• **WRITTEN EXERCISE**
Please recast the lines below as a Markdown table with two columns, Row for a running number and Text for the line itself, skipping any blank lines. Start at the first line and stop after the one that contains "Action: (502, 25)", including both, and leave the pictures out.

• **DATA SHOWN**
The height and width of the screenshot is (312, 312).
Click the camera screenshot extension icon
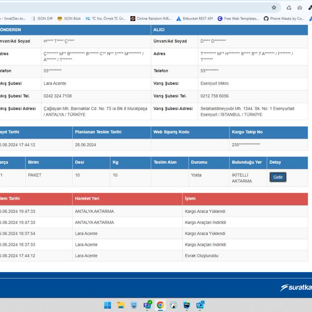(300, 7)
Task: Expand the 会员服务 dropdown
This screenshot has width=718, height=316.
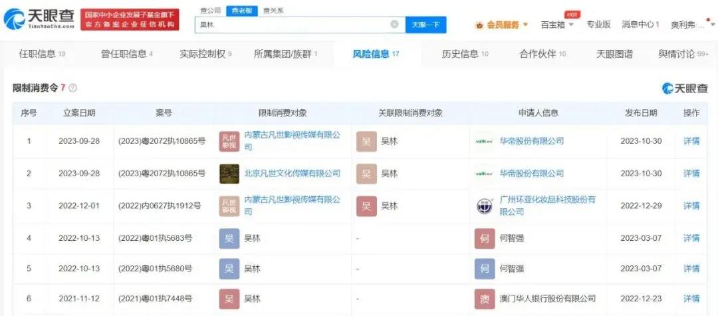Action: (502, 25)
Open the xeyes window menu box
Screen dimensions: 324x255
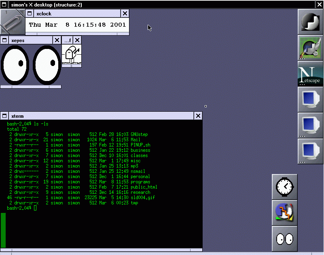tap(4, 40)
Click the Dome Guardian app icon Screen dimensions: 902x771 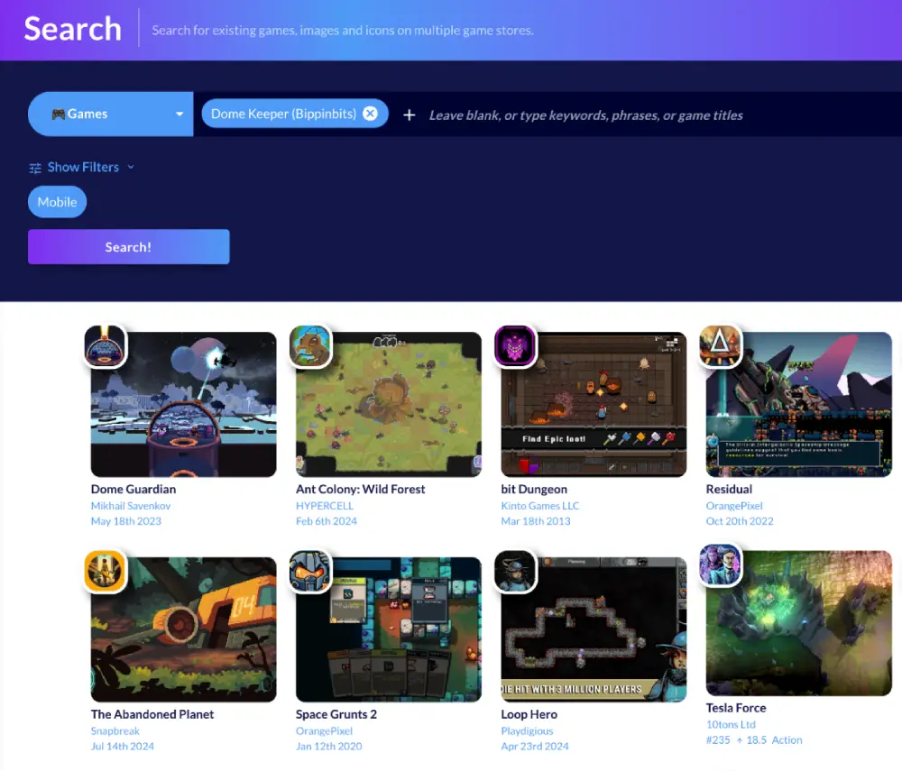(x=105, y=346)
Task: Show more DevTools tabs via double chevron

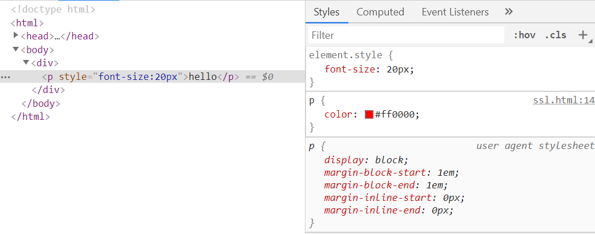Action: 509,11
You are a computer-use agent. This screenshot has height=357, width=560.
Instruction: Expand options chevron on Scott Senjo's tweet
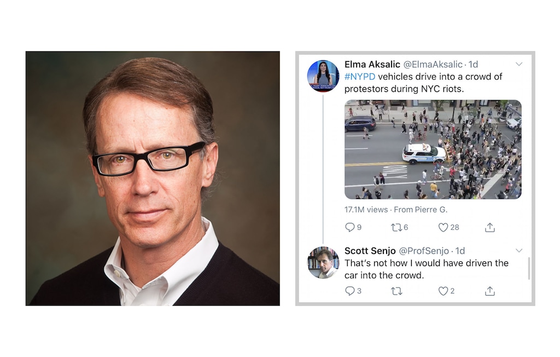pyautogui.click(x=519, y=250)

• **EXPECTED ANSWER**
| Row | Text |
|---|---|
| 1 | The height and width of the screenshot is (312, 312). |
| 2 | Click the camera screenshot extension icon |
| 3 | (300, 7) |
| 4 | Task: Expand the 会员服务 dropdown |
| 5 | This screenshot has width=718, height=316. |
| 6 | Action: (502, 25) |